Злацкий: У нас имеются свидетельства львовской гражданки, в которых утверждается, что Вами лично ей не раз были оказаны подобные услуги.
Гастольский: Эти свидетельства не следует принимать, как правду. Это вымысел. В моей практике были случаи, когда я оказывал помощь после абортов, устраняя осложнения…
Злацкий: Значит ли это, что Вы принимаете на себя ответственность за эти преступления?
Гастольский: Нет.
Злацкий: Но только что Вы утверждали обратное!
Гастольский: Разве есть вина врача в том, что он спасает человеческую жизнь?
Злацкий: Вина лекаря уже присутствует в его специальности. Своим умением он идет против воли Всевышнего!
Гастольский: Это просто мракобесие. Мне больше нечего сказать.
Злацкий: Вы упорствующий гордец! Вы понимаете, что только чистосердечное признание облегчит Вашу участь?
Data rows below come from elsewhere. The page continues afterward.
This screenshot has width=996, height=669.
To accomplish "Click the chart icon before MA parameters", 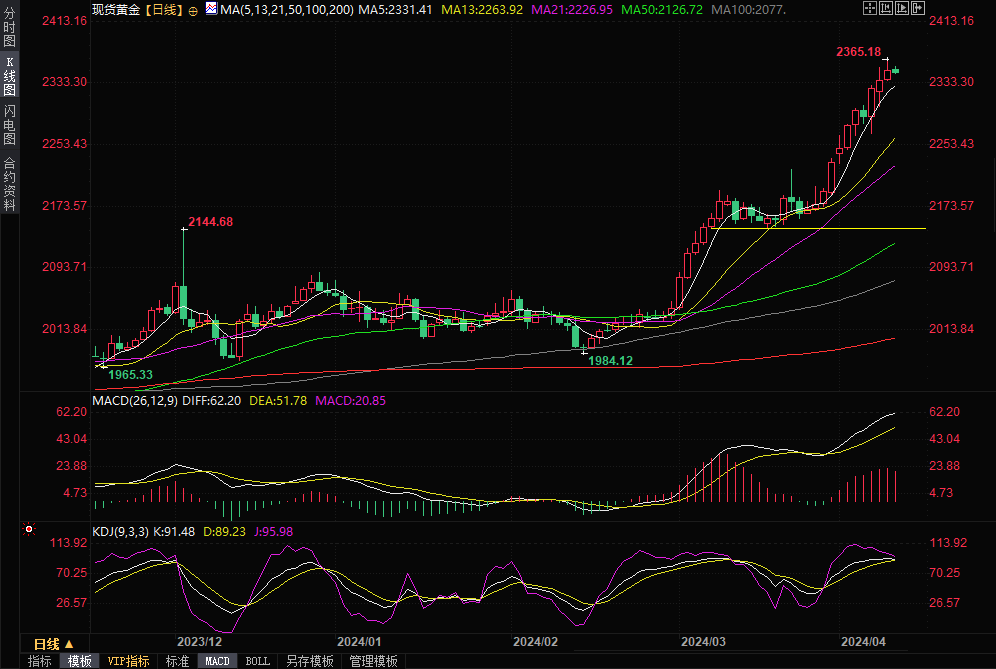I will click(211, 9).
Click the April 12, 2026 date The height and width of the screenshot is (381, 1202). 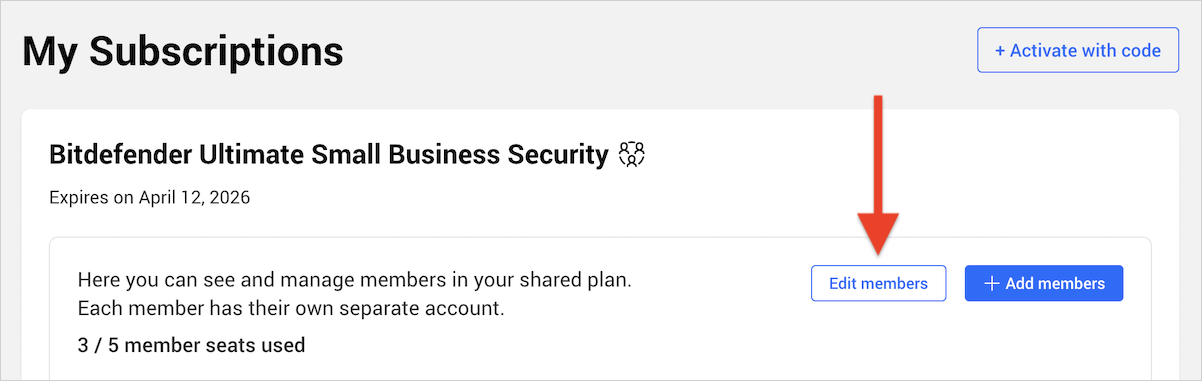tap(194, 197)
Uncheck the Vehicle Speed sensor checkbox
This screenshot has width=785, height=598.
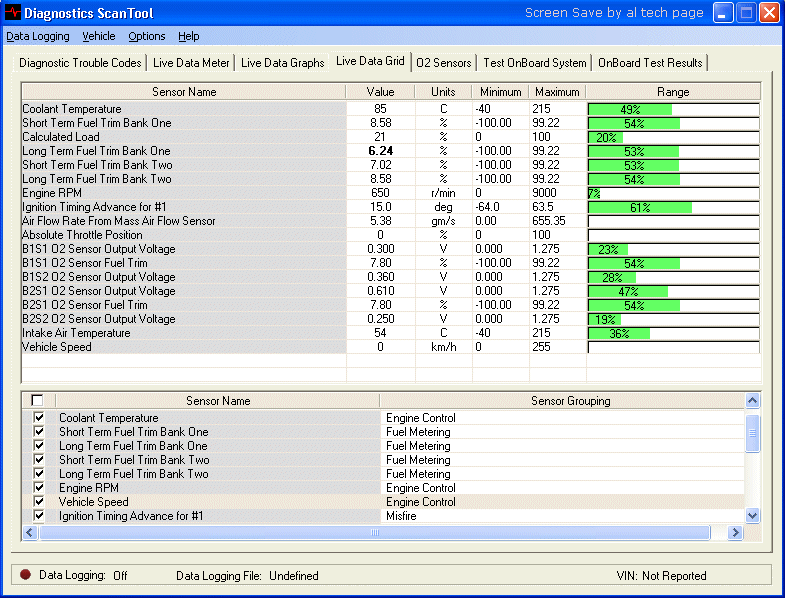point(39,502)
Гастольский: Что Вы называете облегчением – то, что перед костром меня удавят? Я устал от всего этого. Если есть еще вопросы – задавайте…
Злацкий: Свидетель говорит, что Вы хулите и не поощряете цели и методы святой Инквизиции.
Гастольский: Такого никогда не было! Эти свидетельства – изощренная ложь! Это обыкновенная человеческая низость! Я отрицаю это полностью. Я всегда считал и считаю, что каждый должен заниматься тем делом, которым считает нужным заниматься.
Злацкий: И все-таки, профессор, хотелось бы услышать Ваше мнение по поводу действий святого Трибунала.
Гастольский: Я уже дал полный ответ.
Злацкий: Хорошо. Вы утверждаете, что человек будет управлять силой звезд и солнца. Из каких соображений происходят такие выводы?
Гастольский: Следует понимать, что мы наконец-то перешли к сути допроса?
Злацкий: Трибуналу следует дать ответ!
Гастольский: Я не могу дать ответ, так как подобное было сказано под влиянием постигшей меня болезни, и я ничего не помню из сказанного мною во время приступов.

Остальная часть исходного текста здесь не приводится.